Could you please return each line of the data that has the word "column"?

■ RECORDS TO USE ■

- Opening Delimiter -

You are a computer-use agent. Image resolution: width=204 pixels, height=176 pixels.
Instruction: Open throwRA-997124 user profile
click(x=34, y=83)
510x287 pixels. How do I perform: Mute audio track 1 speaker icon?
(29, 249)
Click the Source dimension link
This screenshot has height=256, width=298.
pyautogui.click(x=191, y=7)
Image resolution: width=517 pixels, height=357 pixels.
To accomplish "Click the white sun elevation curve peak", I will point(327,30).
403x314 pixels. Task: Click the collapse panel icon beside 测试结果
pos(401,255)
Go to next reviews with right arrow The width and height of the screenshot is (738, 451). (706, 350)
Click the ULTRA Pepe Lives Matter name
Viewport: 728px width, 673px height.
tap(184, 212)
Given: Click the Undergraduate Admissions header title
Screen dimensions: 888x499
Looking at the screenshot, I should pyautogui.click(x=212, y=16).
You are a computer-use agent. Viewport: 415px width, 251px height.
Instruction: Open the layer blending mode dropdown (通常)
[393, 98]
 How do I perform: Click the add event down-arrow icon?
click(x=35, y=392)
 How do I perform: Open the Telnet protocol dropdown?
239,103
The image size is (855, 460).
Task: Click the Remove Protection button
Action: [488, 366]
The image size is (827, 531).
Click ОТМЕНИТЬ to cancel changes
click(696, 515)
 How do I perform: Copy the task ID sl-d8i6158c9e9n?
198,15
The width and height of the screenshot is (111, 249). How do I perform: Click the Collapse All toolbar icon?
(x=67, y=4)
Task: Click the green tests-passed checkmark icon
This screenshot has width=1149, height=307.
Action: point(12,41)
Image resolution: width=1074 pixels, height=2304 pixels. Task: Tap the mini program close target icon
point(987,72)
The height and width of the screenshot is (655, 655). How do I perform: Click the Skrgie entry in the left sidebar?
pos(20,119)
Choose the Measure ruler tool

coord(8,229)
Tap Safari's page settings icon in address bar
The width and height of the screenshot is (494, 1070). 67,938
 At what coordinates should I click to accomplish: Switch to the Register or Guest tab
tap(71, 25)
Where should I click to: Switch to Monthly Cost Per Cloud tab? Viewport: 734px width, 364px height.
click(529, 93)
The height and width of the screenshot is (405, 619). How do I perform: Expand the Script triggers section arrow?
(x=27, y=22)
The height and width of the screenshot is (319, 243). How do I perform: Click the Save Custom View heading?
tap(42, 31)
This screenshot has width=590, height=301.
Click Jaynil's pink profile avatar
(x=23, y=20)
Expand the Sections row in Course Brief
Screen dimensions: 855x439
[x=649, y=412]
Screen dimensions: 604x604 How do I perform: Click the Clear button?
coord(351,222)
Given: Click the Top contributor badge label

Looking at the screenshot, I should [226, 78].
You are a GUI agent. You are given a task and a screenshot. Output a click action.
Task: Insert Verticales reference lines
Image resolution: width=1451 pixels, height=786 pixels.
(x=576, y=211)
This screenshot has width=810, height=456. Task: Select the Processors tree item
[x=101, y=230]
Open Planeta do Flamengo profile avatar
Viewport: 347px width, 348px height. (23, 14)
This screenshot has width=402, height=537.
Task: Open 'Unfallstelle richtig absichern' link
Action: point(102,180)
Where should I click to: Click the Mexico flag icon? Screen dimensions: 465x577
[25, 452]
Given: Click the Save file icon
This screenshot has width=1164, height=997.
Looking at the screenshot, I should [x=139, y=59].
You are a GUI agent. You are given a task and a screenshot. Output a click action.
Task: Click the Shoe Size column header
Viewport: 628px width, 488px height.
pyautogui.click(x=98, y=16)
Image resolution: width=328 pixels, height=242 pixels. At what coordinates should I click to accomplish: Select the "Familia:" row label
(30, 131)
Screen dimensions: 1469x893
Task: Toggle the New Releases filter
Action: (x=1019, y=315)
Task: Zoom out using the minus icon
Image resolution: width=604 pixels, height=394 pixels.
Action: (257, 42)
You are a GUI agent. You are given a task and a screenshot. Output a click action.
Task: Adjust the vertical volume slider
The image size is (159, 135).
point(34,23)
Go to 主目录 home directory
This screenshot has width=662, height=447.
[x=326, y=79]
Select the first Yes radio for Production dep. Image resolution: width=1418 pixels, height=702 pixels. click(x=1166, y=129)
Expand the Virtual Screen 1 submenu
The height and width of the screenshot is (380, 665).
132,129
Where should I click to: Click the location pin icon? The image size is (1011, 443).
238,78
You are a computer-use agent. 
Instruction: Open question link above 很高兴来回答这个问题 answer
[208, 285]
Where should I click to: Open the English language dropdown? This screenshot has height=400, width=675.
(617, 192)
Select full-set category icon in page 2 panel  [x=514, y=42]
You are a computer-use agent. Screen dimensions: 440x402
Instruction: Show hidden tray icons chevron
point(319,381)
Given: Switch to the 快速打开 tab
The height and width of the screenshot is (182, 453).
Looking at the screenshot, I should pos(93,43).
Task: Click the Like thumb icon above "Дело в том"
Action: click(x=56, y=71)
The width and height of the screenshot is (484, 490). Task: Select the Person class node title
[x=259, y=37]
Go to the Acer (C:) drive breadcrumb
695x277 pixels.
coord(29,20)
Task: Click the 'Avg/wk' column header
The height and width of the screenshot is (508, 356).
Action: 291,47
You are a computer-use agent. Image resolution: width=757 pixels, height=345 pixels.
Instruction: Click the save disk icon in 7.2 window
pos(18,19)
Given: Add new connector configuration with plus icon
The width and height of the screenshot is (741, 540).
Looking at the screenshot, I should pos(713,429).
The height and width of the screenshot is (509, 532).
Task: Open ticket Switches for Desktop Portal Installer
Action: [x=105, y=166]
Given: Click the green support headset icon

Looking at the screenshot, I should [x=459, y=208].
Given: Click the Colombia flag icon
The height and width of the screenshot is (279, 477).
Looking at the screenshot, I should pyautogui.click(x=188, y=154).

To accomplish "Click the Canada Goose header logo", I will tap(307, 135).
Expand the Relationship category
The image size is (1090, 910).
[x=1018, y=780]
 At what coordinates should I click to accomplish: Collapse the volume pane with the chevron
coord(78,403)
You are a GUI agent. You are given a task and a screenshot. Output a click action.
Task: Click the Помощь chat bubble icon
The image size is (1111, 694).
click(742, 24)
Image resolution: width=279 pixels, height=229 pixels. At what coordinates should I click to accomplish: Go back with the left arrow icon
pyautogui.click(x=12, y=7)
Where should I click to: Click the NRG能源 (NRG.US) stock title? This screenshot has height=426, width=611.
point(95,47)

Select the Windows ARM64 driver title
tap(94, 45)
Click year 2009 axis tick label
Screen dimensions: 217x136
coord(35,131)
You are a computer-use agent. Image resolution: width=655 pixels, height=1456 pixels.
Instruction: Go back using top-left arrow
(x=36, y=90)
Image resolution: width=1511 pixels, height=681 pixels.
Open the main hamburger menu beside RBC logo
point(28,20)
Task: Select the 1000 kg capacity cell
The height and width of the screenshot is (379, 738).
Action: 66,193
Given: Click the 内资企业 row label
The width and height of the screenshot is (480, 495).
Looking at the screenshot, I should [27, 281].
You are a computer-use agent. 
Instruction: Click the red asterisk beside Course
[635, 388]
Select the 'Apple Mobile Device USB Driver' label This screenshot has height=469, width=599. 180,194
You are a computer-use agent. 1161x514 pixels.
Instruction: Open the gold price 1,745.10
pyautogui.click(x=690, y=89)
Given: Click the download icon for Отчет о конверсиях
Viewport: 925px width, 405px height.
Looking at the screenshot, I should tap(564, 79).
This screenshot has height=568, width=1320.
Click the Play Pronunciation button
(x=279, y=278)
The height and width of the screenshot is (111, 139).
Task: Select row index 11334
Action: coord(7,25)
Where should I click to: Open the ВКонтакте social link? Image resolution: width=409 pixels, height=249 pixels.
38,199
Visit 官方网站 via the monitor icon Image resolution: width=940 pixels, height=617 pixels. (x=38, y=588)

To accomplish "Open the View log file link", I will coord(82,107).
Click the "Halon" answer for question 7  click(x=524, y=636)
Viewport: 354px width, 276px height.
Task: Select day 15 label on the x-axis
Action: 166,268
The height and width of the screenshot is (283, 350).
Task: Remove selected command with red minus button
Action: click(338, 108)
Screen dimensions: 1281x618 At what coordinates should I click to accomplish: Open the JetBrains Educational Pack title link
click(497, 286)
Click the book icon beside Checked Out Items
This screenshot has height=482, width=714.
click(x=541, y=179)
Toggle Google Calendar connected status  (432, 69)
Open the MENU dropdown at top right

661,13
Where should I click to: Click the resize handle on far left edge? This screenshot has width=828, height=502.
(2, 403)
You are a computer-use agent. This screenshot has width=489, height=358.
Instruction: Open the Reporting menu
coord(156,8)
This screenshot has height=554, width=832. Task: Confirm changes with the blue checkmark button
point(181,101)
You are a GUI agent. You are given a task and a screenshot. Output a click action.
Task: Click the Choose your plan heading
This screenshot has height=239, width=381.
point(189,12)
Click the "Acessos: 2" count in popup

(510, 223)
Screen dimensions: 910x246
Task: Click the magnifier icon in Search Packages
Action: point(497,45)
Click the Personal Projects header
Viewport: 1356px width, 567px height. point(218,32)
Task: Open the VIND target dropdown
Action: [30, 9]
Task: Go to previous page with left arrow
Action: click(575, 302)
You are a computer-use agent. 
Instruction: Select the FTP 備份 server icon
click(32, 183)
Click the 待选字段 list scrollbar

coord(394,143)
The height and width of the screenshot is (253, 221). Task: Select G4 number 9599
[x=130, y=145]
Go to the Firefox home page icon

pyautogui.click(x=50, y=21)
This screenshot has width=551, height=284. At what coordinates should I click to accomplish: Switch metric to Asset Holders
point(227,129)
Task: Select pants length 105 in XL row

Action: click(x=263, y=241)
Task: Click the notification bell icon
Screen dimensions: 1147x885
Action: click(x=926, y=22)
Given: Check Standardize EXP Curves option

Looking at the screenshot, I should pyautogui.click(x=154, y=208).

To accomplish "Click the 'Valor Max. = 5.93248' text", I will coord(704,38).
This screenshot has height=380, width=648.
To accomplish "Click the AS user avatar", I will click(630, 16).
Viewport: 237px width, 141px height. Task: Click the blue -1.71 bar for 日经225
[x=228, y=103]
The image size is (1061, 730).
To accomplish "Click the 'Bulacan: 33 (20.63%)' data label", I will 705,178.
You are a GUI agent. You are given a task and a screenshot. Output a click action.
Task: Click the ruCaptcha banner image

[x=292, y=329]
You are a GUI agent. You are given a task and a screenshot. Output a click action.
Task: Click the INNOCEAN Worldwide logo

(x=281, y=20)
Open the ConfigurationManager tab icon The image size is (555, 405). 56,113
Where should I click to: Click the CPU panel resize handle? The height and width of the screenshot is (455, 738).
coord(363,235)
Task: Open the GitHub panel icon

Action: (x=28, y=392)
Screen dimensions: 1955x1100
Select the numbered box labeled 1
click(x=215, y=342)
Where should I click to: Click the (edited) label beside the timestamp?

- Closing Delimiter -

■ RESULT OF THIS TASK ■
Task: Click the Shoe Size column header
Task: Click the 'Avg/wk' column header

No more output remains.